DOCUMENT EXCERPT:
○ ○ ○

# Need some tips



## arky (Nov 23, 2007)

I am fairly new to pheasent hunting being from Arkansas we don't have many birds down here. My buddies and I just got back from up there last week and we killed a few birds and had a big time, but we were wondering how you guys go about hunting large areas of CRP land. We have dogs and a pretty large group of hunters, but it seemed like we could never get many birds out of the large CRP land. I have heard of groups going out and killing their limit out of fields like these but all we got was a lot of exercise and wore out dogs chasing running birds. If yall could help it would be appreciated. :-?


----------



## hunt4P&amp;Y (Sep 23, 2004)

Well, this is kind of a hard question. You push the Crp in a certain way, hit the areas where birds "should" be. Use the wind, and keep on walking! Some days they may be there the next they are in a defferent place. I guess after you do it for a while you figure out where a bird "should" be. Not to toot my own horn, but most of the time I can sit in the truck and look at a large piece of cover and go there will be birds here and here and here. You look for a difference in cover, alittle dark patch of cover, etc. When a bird is flying it lands on the edge of something. When they are flying they see a difference and go for it. I thicker patch will hold birds. Sloughs in the crp are $$$.

Also, when you get to the end of the cover stand there for a minute, talk about it. 7out of 10 times a bird will get up. The longer you stand there the better. I can't count how many times we have stood at the end of the cover as I listen to buddies complain about how crappy that walk is, and up they come!!

Hope that helps if you have any more questions shoot. Kind of a wide open question.


----------



## Dick Monson (Aug 12, 2002)

arky, were you hunting PLOTS ground in SW ND? Kiss of death late season. Don't walk a straight line, work the edges, if it's been hit lately go through the thick stuff first, and then the edges on the way back. Smaller group is better, keep it it quiet if possible as noise does a number on 'em.

In the SE the birds will be in cattails this time of year if they aren't feeding. And 1 or 2 guys will handle that. You'd need deer trails to get inside.


----------



## arky (Nov 23, 2007)

Thanks guys for the responses. We were around Whisek. We did hunt a lot of the cattails and shelterbelts. I do know what you are saying about the diffrent cover in the CRP. Do dogs play a major role in hunting this type of cover? The dogs we were hunting over are rusty and not as trained as some of the others we have had. Thanks again


----------



## hunt4P&amp;Y (Sep 23, 2004)

As long as they are staying close, and not doing anything dumb it doesn't really hurt to have something running around and kicking up birds.

○ ○ ○

MATERIAL:

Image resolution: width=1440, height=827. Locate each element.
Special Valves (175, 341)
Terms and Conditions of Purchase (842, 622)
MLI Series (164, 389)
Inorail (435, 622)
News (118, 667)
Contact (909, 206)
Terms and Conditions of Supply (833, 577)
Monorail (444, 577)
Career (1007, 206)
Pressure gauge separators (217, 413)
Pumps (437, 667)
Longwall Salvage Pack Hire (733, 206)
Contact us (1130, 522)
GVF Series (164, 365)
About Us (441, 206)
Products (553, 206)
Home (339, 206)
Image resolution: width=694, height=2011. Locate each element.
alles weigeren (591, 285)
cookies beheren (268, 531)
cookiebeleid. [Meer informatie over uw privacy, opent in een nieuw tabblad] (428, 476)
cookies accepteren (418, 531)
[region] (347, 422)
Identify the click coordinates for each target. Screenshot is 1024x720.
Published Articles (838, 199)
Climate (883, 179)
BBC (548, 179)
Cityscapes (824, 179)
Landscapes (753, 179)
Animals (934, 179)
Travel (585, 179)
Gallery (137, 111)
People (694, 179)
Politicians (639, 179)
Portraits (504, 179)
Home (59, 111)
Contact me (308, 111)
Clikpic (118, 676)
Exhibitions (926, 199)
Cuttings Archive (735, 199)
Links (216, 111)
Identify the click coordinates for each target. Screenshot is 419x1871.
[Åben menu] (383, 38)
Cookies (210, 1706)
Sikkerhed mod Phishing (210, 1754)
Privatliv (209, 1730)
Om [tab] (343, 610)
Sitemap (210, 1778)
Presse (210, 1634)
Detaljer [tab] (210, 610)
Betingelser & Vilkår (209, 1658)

○ ○ ○

TASK A: Print everything in the pheasant hunting thread from "# Need some" down to "be appreciated. :-?".
TASK B: Return each line of the rows that contains the string "Screenshot".
The pheasant hunting thread and the rows were taken from unrelated sources.

FULL OUTPUT A:
# Need some tips



## arky (Nov 23, 2007)

I am fairly new to pheasent hunting being from Arkansas we don't have many birds down here. My buddies and I just got back from up there last week and we killed a few birds and had a big time, but we were wondering how you guys go about hunting large areas of CRP land. We have dogs and a pretty large group of hunters, but it seemed like we could never get many birds out of the large CRP land. I have heard of groups going out and killing their limit out of fields like these but all we got was a lot of exercise and wore out dogs chasing running birds. If yall could help it would be appreciated. :-?

FULL OUTPUT B:
Identify the click coordinates for each target. Screenshot is 1024x720.
Identify the click coordinates for each target. Screenshot is 419x1871.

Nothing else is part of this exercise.